The variance analysis package DEseq (Anders and Huber, 2010) was used to systematically search the transcriptome data for the subset of genes with statistically significant (P < 1×10−5) and > 4-fold differential expression in vivo compared to in vitro (Fig. 2A–C and Table S2). Although expression of most of V. cholerae’s genes did not markedly differ when cells were obtained from an animal host rather than from in vitro cultures (Fig. 2A–C), 478 were found to be induced in vivo in at least one animal (Table S3), and 39 were induced in both rabbits and mice compared to M9 and/or LB media (Fig. 2E and Table 2). The lack of complete overlap between the sets of genes induced in the different animals likely reflects the different sites from which bacteria were isolated (small intestine vs cecal fluid) as well as host-specific differences.

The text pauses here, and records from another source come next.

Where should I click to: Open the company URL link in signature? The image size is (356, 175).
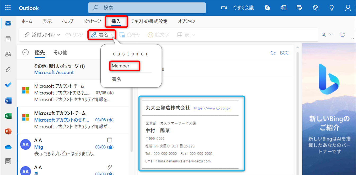(x=212, y=108)
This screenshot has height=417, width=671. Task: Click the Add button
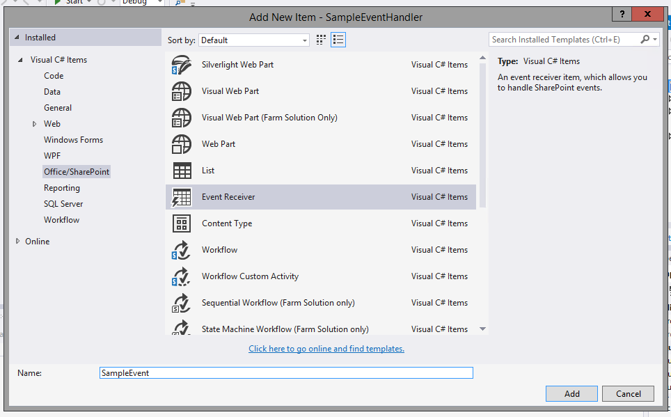(571, 393)
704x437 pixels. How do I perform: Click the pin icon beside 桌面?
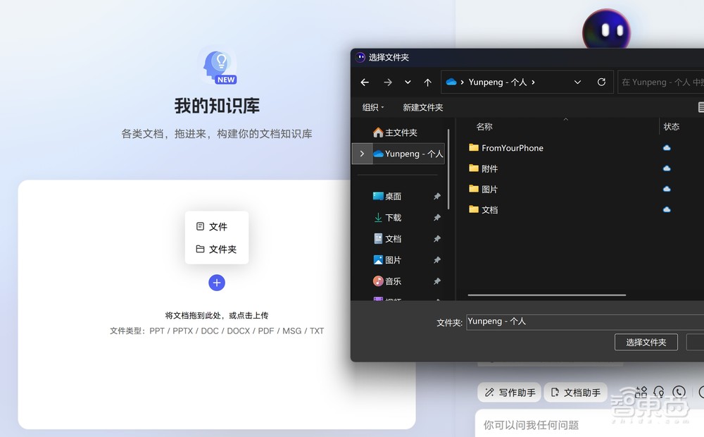[x=437, y=197]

Notably, the set of genes most highly induced in both animals included all of the key known V. cholerae virulence factors and most of the genes controlled by the virulence linked transcriptional regulator ToxT (Krukonis and DiRita, 2003) (Fig. 2A–C). Expression of ctxAB and genes enabling production of TCP was induced 50- to more than 500-fold in rabbits and in mice (Fig. 1C, 2A–C and Table 2), and most of the remaining genes in the TCP pathogenicity island were overexpressed at least 20-fold in vivo (Fig. 1C, Table 2). Such induction has long been presumed to occur by cholera researchers, and was confirmed for a few genes using low-throughput approaches (Lee et al., 1999; Quinones et al., 2006). Quantitative RT-PCR based analyses of ctxA and tcpA expression in rabbit ligated loops yielded very similar magnitude of induction of these key virulence genes (vs LB) as we found (Nielsen et al., 2010). However, several earlier microarray-based studies failed to obtain evidence supporting a dramatic induction of ToxT-regulated genes (Merrell et al. 2002; Xu et al., 2003; Bina et al., 2003) although one study noted such induction in upper intestinal derived samples compared to stool samples (Larocque et al., 2005) and another study detected induction in non-luminal V. cholerae associated with the rabbit epithelium (Nielsen et al., 2010). Significantly, virulence gene induction was detectable in our RNA-seq studies even when infecting cells comprised only a small proportion of the isolated tissue, a condition likely to confound microarray-based analyses. Collectively, these data indicate that RNA-seq enables sensitive, comprehensive and quantitative characterization of bacterial gene expression during infection.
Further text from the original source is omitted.